Pope Benedict XVI
Pope Benedict XVI holds the ostensory as he celebrates a New Year's Eve vespers service in St. Peter's Basilica at the Vatican, Saturday, Dec. 31, 2011 PA

Pope Benedict XVI on Saturday brought 22 Catholic churchmen into the elite club of cardinals who will elect his successor, looking to cement the Italian majority in a future conclave.

The Rev. Thomas J. Reese, a senior fellow at the Woodstock Theological Center at Georgetown University, has suggested that the reason for an inclination towards European-based cardinals may be that Pope Benedict, a native of Germany who worked for much of his career at the Vatican, has been highly concerned about, and focused on, the decline of Roman Catholicism in Europe. He said the high number of Italian cardinals might also reflect the influence of high-ranking Italians in Benedict's administration, including the Vatican's powerful secretary of state, Cardinal Tarcisio Bertone.

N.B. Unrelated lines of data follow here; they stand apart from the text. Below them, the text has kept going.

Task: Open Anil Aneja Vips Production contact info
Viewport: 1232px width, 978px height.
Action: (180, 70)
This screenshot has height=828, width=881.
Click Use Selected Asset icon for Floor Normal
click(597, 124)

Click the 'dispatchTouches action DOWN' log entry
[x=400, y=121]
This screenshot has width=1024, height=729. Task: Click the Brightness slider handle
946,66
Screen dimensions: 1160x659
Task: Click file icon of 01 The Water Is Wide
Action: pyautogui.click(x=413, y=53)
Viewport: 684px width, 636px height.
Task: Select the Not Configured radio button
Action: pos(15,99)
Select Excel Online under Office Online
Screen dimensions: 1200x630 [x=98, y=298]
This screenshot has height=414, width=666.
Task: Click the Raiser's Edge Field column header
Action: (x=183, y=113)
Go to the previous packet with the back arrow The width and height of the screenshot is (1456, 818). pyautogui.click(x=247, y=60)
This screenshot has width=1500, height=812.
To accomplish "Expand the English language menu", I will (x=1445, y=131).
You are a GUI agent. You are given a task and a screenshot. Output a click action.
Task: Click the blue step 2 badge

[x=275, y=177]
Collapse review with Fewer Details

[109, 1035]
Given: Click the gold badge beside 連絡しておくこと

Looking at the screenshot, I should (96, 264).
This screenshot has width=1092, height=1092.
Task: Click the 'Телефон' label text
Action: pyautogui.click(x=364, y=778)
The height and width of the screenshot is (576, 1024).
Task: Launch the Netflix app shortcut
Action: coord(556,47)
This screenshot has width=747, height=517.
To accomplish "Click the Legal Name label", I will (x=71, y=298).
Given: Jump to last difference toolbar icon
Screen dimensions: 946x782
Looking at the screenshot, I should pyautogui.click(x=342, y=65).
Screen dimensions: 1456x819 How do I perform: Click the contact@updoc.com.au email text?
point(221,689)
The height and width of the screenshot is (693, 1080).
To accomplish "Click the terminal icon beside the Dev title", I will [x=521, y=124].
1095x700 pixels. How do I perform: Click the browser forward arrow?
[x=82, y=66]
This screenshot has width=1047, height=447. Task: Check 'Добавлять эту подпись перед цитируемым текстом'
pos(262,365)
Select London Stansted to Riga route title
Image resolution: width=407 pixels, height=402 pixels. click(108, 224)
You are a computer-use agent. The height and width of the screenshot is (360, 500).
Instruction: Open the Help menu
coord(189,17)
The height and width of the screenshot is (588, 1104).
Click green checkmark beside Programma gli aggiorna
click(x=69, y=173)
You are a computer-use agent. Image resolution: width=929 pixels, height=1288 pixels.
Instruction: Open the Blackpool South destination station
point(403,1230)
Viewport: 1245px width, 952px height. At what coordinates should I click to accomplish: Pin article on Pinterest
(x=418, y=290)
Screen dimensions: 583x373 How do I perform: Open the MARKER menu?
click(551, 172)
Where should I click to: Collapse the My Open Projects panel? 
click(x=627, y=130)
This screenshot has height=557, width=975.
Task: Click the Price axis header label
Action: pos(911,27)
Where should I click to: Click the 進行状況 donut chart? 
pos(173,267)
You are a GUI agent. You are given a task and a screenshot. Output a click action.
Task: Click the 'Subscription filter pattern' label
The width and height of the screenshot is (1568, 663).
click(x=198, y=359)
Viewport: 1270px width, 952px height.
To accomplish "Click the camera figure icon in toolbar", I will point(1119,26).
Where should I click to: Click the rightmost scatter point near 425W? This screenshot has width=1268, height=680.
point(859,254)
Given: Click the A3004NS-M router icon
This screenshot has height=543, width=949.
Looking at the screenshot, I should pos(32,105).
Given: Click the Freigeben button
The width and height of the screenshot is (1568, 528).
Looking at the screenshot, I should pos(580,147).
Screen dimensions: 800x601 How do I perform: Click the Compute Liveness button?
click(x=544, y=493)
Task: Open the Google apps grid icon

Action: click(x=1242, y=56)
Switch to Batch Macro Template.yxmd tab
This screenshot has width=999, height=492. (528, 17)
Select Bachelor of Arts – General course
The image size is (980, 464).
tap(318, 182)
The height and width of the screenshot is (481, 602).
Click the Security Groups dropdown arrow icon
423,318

"There have already been two non-Italian popes in a row, and they may not want there to be a third," Father Reese was quoted as saying in New York Times.

According to an analysis by Father Reese, the percentage of Italians in the College of Cardinals has risen to 24 percent, from 16 percent, during Pope Benedict's tenure.

Of the 22 new cardinals, seven are Italian, adding to the eight voting-age Italian cardinals named at the last consistory in November 2010. As of Saturday, Italy will have 30 cardinals out of the 125 under the age of 80. Only the United States comes close, with 12 cardinals under 80, including New York Archbishop Timothy Dolan and Cardinal-designate Edwin O'Brien, the former archbishop of Baltimore who is now Grand Master of the Order of the Holy Sepulcher.

The consistory class of 2012 is heavily European, reinforcing Europe's dominance of the College of Cardinals, even though two-thirds of the world's Catholics are in the southern hemisphere. All but three of the new under-80 cardinals come from the West, along with a Brazilian, an Indian and a Chinese.